Segment Open

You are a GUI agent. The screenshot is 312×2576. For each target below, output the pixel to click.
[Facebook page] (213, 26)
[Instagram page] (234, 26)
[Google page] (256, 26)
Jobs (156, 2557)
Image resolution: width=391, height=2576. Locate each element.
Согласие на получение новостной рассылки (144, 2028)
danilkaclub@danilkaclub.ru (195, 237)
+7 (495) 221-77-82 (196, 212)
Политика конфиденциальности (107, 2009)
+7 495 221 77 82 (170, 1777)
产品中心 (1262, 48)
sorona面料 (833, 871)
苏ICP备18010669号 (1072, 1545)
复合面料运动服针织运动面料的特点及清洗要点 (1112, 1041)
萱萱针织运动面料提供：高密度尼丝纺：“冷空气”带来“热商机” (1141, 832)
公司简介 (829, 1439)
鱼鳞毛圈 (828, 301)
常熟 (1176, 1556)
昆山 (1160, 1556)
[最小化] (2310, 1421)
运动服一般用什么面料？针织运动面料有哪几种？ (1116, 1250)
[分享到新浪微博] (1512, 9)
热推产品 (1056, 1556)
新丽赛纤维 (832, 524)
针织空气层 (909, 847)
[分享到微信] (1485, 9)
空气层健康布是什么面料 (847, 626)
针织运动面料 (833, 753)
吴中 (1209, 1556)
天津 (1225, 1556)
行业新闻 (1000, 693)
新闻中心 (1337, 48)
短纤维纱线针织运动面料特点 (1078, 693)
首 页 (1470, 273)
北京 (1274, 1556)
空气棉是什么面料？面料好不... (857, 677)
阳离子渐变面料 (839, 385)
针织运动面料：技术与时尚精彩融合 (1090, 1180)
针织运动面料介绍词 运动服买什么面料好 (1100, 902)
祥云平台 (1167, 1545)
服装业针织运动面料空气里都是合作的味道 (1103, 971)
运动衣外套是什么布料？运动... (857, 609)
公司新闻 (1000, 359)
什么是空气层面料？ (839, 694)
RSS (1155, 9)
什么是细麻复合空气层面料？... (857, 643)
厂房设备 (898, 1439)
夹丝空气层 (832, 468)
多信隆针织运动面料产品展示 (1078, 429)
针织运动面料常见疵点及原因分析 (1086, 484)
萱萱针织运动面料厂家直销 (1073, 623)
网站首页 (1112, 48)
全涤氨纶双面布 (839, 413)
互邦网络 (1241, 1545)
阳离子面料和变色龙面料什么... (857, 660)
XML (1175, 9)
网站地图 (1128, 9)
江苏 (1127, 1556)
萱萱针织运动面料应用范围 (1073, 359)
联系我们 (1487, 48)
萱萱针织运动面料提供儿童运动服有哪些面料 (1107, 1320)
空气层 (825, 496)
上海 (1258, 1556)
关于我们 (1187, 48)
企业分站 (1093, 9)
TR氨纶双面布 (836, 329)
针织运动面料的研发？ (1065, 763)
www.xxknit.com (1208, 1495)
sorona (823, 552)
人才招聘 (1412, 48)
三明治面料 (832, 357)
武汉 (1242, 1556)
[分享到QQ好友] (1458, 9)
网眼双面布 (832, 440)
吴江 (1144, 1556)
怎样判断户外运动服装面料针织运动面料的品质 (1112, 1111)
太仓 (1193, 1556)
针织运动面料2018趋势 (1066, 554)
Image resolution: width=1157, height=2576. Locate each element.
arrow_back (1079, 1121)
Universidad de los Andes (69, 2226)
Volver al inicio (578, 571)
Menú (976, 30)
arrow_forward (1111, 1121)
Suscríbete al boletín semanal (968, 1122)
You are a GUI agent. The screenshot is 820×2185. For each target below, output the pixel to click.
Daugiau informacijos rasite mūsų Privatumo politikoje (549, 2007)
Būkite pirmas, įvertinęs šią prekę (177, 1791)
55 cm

Segment Closed

* ASSIGNMENT *
Your task is to extract all of the records exactly.

* RESULT OF THE EXERCISE *
You are a GUI agent. The screenshot is 312×2576. For each target below, output the pixel to click.
[Facebook page] (213, 26)
[Instagram page] (234, 26)
[Google page] (256, 26)
Jobs (156, 2557)
Image resolution: width=391, height=2576. Locate each element.
Согласие на получение новостной рассылки (144, 2028)
danilkaclub@danilkaclub.ru (195, 237)
+7 (495) 221-77-82 (196, 212)
Политика конфиденциальности (107, 2009)
+7 495 221 77 82 (170, 1777)
产品中心 (1262, 48)
sorona面料 (833, 871)
苏ICP备18010669号 (1072, 1545)
复合面料运动服针织运动面料的特点及清洗要点 (1112, 1041)
萱萱针织运动面料提供：高密度尼丝纺：“冷空气”带来“热商机” (1141, 832)
公司简介 (829, 1439)
鱼鳞毛圈 (828, 301)
常熟 (1176, 1556)
昆山 (1160, 1556)
[最小化] (2310, 1421)
运动服一般用什么面料？针织运动面料有哪几种？ (1116, 1250)
[分享到新浪微博] (1512, 9)
热推产品 (1056, 1556)
新丽赛纤维 (832, 524)
针织空气层 (909, 847)
[分享到微信] (1485, 9)
空气层健康布是什么面料 (847, 626)
针织运动面料 (833, 753)
吴中 (1209, 1556)
天津 (1225, 1556)
行业新闻 (1000, 693)
新闻中心 (1337, 48)
短纤维纱线针织运动面料特点 (1078, 693)
首 页 (1470, 273)
北京 (1274, 1556)
空气棉是什么面料？面料好不... (857, 677)
阳离子渐变面料 (839, 385)
针织运动面料：技术与时尚精彩融合 (1090, 1180)
针织运动面料介绍词 运动服买什么面料好 (1100, 902)
祥云平台 (1167, 1545)
服装业针织运动面料空气里都是合作的味道 (1103, 971)
运动衣外套是什么布料？运动... (857, 609)
公司新闻 (1000, 359)
什么是空气层面料？ (839, 694)
RSS (1155, 9)
什么是细麻复合空气层面料？... (857, 643)
厂房设备 (898, 1439)
夹丝空气层 (832, 468)
多信隆针织运动面料产品展示 (1078, 429)
针织运动面料常见疵点及原因分析 (1086, 484)
萱萱针织运动面料厂家直销 (1073, 623)
网站首页 (1112, 48)
全涤氨纶双面布 (839, 413)
互邦网络 (1241, 1545)
阳离子面料和变色龙面料什么... (857, 660)
XML (1175, 9)
网站地图 (1128, 9)
江苏 (1127, 1556)
萱萱针织运动面料应用范围 (1073, 359)
联系我们 (1487, 48)
萱萱针织运动面料提供儿童运动服有哪些面料 (1107, 1320)
空气层 (825, 496)
上海 (1258, 1556)
关于我们 (1187, 48)
企业分站 (1093, 9)
TR氨纶双面布 (836, 329)
针织运动面料的研发？ (1065, 763)
www.xxknit.com (1208, 1495)
sorona (823, 552)
人才招聘 (1412, 48)
三明治面料 (832, 357)
武汉 (1242, 1556)
[分享到QQ好友] (1458, 9)
网眼双面布 (832, 440)
吴江 (1144, 1556)
怎样判断户外运动服装面料针织运动面料的品质 (1112, 1111)
太仓 (1193, 1556)
针织运动面料2018趋势 (1066, 554)
Image resolution: width=1157, height=2576. Locate each element.
arrow_back (1079, 1121)
Universidad de los Andes (69, 2226)
Volver al inicio (578, 571)
Menú (976, 30)
arrow_forward (1111, 1121)
Suscríbete al boletín semanal (968, 1122)
You are a GUI agent. The screenshot is 820×2185. For each target below, output the pixel to click.
Daugiau informacijos rasite mūsų Privatumo politikoje (549, 2007)
Būkite pirmas, įvertinęs šią prekę (177, 1791)
55 cm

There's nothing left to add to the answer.